Dalam pernyataannya Abdullah Saleh mempertanyakan, apakah pernyataan itu sudah didahului survey terhadap semua perempuan Aceh. Sebuah pernyataan yang langsung kontradiktif dan berstandar ganda sejak kalimat awal, sebab Abdullah Saleh sendiri ketika menyatakan itu sama sekali tidak didahului survey, lebih parah lagi dia juga sama sekali bukan anggota Balai Syura Ureung Inong Aceh.
Lalu dengan asumsi tersebut, Abdullah Saleh pun langsung membuat kesimpulan yang sebagaimana biasa, dasarnya adalah imajinasinya sendiri yang dilatari sifat suud’zon dan paranoid mengatakan bahwa itu semua adalah negative thinking. Pola oposan. Pokoknya harus berbeda. Inti permasalahan penolakan ini, diskriminasi, rasisme dan anti kesetaraan absen dari argumen Ketua Banleg Aceh ini.

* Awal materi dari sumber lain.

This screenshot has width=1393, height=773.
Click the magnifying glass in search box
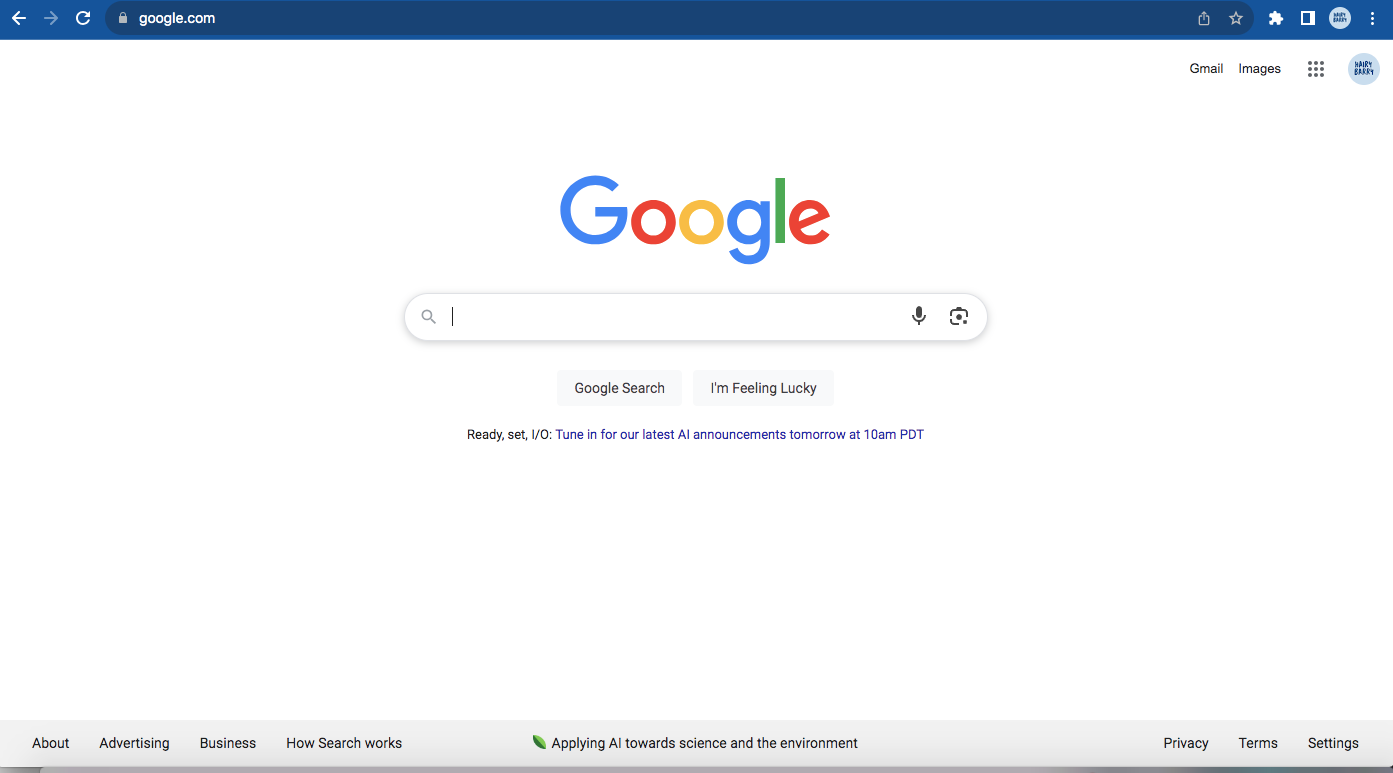(429, 317)
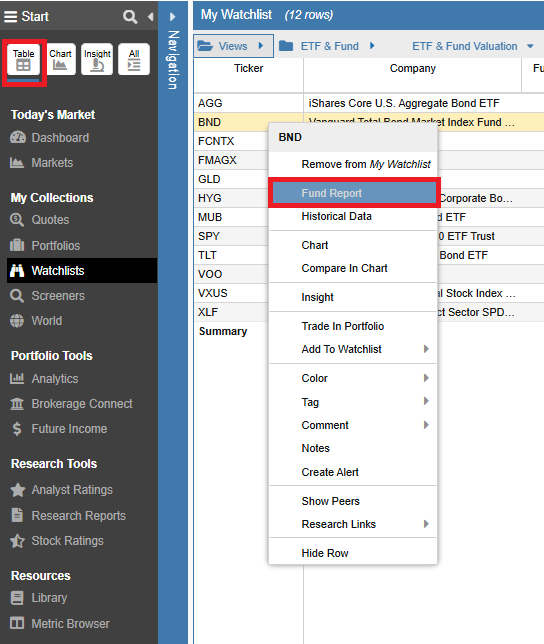Click the search magnifier icon
Screen dimensions: 544x644
pyautogui.click(x=130, y=17)
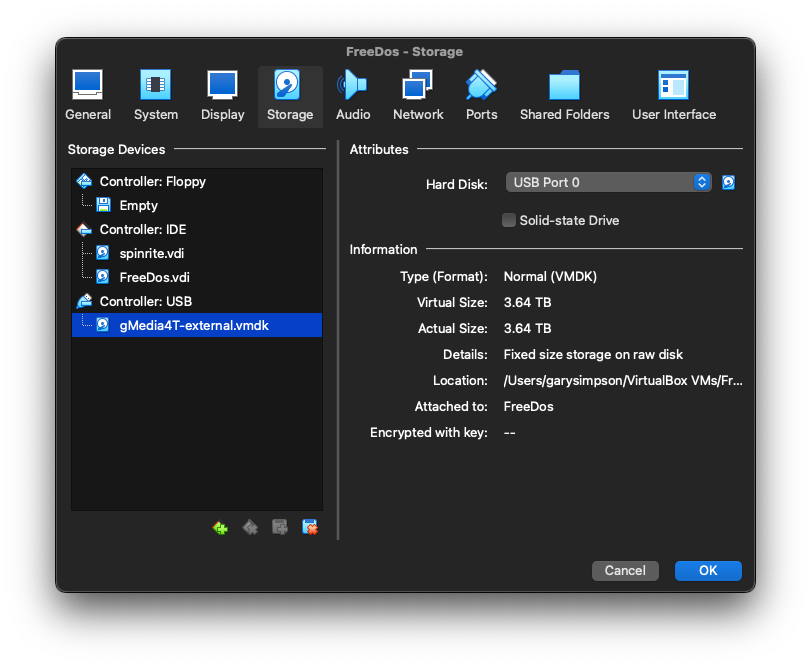Click the add storage controller icon
The width and height of the screenshot is (811, 666).
[220, 527]
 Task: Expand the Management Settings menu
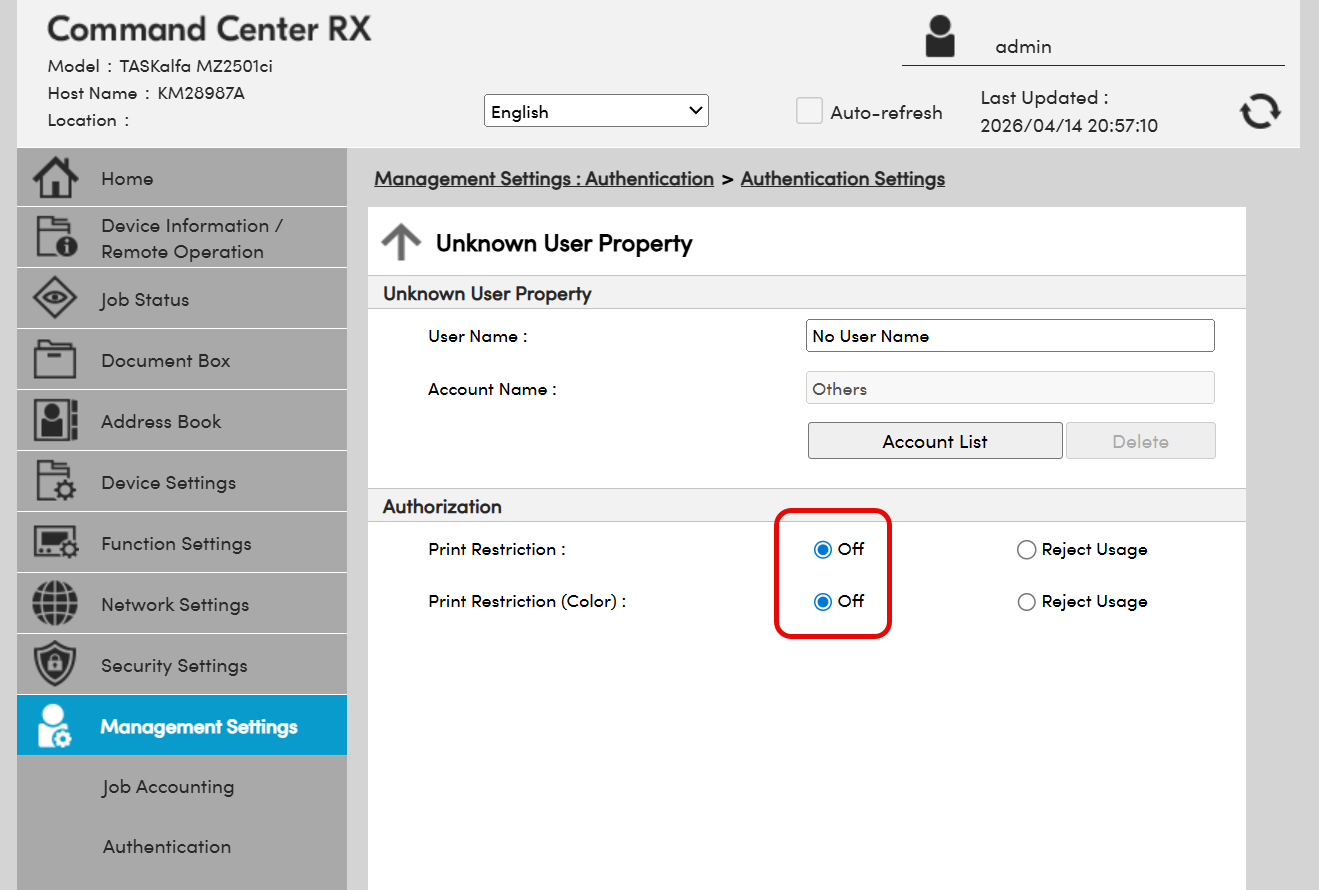tap(198, 726)
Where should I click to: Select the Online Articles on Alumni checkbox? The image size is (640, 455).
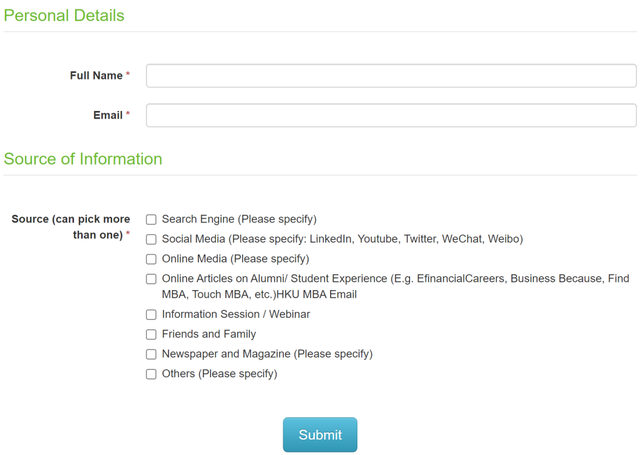151,279

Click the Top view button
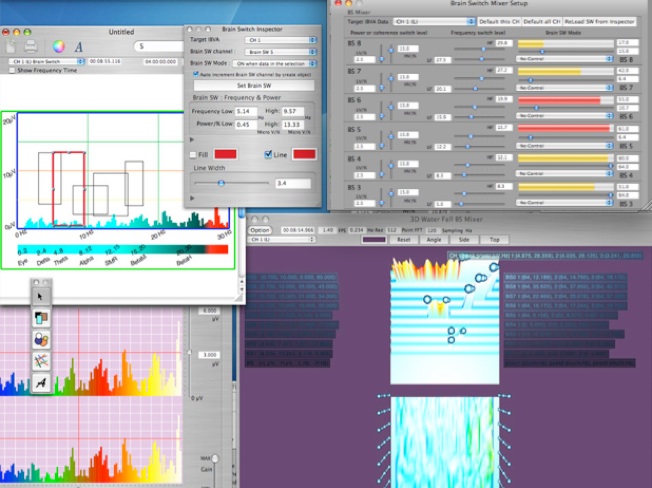(x=494, y=240)
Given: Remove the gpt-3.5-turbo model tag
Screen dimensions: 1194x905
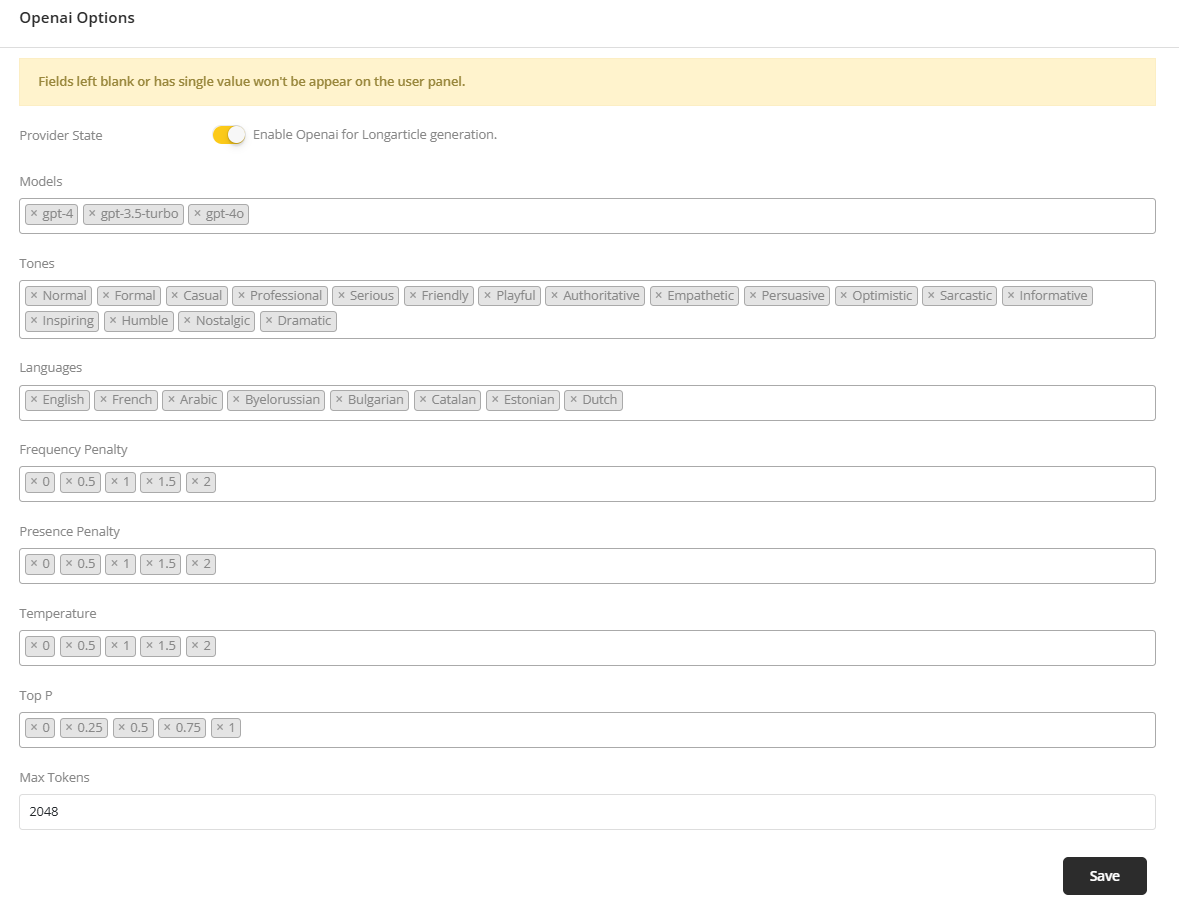Looking at the screenshot, I should coord(92,214).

Sementara itu, keriuhan di dunia maya yang diakibatkan oleh rencana penetapan Hymne yang menggunakan bahasa suku mayoritas ini ternyata juga tak luput dari pantauan Irwandi Yusuf, Gubernur Aceh. Bagaimana tidak, rencana pembuatan Qanun Hymne yang sudah selesai dibuat lagunya ini telah membuat suku Gayo menerima berbagai hujatan sadis yang sebenarnya tak layak beredar di dunia manusia beradab. Iwan Bahagia, salah seorang penolak Hymne Aceh ini mencatat ada lebih dari 2000 kata makian yang diterima Gayo di dunia maya terkait Hymne Aceh ini.
Karena itulah tak mengherankan, ketika menghadiri acara pelantikan bupati Aceh Tengah, Irwandi mengatakan dirinya khawatir melihat perkembangan yang terjadi. Hymne yang seharusnya menjadi pemersatu, malah berpotensi menimbulkan perpecahan, gesekan bahkan tidak mungkin, konflik horizontal.
Dalam kesempatan ini Irwandi Yusuf, bertolak belakang dengan Abdullah Saleh yang ngotot menggunakan bahasa suku mayoritas sebagai bahasa Hymne, Irwandi mengatakan lebih suka kalau Hymne itu menggunakan bahasa Melayu yang memiliki landasan historis yang kuat dan dipahami oleh semua suku di Aceh.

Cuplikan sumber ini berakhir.